Kopy Kat Kung Pao, Pei Wei-Style!

I love Pei Wei.  Before we left Texas one of my favorite date nights was a quick dinner at Pei Wei followed by a couple of hours rummaging through $1.00 vinyl records at Half Price Books.  My very favorite dish at Pei Wei is the Mandarin Kung Pao Chicken (or Tofu).  It’s very different from most Kung Pao recipes, which are generally over or under cooked and swimming in sauce.

In the age of vast internet information, I was surprised to not find a close copy cat recipe.  Even those I found that reference Pei Wei were not really the same.  So I set out on a mission to create a similar Kung Pao.  I thought it would be a perfect recipe for home.  Quick and inexpensive (once you have a collection of basic Asian ingredients) and oh so delicious.

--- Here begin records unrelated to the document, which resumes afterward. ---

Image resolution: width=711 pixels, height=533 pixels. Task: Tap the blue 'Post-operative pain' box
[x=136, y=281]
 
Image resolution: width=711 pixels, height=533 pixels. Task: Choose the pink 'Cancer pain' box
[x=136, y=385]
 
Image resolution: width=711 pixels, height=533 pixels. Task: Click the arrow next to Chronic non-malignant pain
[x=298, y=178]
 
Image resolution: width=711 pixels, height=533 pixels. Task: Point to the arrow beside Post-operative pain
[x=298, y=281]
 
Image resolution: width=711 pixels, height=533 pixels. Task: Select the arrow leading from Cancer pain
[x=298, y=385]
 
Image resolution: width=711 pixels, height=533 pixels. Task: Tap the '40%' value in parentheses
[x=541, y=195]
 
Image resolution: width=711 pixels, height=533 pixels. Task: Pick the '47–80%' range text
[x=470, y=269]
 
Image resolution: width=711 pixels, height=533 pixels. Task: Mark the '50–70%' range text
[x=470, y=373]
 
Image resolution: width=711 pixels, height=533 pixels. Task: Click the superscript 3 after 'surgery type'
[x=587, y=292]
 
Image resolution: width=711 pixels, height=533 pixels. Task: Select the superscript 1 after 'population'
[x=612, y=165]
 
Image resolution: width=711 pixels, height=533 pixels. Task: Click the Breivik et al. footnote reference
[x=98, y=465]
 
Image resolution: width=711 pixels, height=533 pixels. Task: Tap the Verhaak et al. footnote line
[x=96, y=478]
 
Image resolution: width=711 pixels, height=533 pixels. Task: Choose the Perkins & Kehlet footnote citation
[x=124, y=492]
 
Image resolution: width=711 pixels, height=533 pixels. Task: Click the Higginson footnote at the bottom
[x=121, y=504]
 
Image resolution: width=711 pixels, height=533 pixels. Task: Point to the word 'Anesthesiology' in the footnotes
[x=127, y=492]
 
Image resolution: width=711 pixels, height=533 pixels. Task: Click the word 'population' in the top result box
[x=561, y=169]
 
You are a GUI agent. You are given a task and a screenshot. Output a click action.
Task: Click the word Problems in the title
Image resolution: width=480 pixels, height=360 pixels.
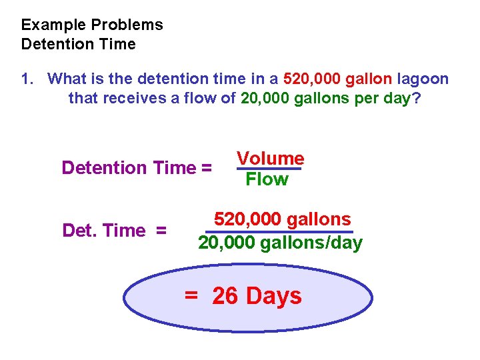coord(127,25)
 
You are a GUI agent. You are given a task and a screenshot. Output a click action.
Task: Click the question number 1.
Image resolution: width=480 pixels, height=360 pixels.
coord(26,79)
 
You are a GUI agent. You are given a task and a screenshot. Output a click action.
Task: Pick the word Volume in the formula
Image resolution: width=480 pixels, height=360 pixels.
coord(271,159)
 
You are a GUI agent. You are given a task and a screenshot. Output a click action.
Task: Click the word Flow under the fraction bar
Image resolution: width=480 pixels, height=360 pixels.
coord(267,179)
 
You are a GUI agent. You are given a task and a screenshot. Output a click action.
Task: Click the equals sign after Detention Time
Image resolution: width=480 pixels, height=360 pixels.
coord(205,167)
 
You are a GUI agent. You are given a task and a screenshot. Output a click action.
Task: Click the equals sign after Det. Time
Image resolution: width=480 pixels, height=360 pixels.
coord(161,231)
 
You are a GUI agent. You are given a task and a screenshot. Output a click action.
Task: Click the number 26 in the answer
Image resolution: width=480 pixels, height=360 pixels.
coord(225,296)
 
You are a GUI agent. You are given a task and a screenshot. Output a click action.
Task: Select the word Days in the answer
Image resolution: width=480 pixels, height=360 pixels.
coord(274,296)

First I took the time to assess what I really love about Pei Wei’s Kung Pao.  First of all, the chicken. Pei Wei uses fairly large dices of chicken breast – unlike others I’ve that make use of the inexpensive thigh meat.  The chicken has a very nice, defined texture, which has a lot to do with the cut and the cooking method.

The second thing I love about it is that there are no undercooked pieces of green bell peppers.  Instead, they use the far superior sugar snap peas and carrot rounds.  I was surprised that no recipes I came across took this into account.  Those peas are perhaps the most lovely thing about the dish.

The third thing that sets Pei Wei’s Kung Pao apart in my mind is the amount of sauce – it’s low and not at all soupy as some Kung Paos are.  I had a friend at Le Cordon Bleu who worked at Pei Wei.  He said that they only use about 3 oz. of sauce per recipe.  This allows the other amazing flavors to stand out instead of being drowned in the sweet gooey sauce.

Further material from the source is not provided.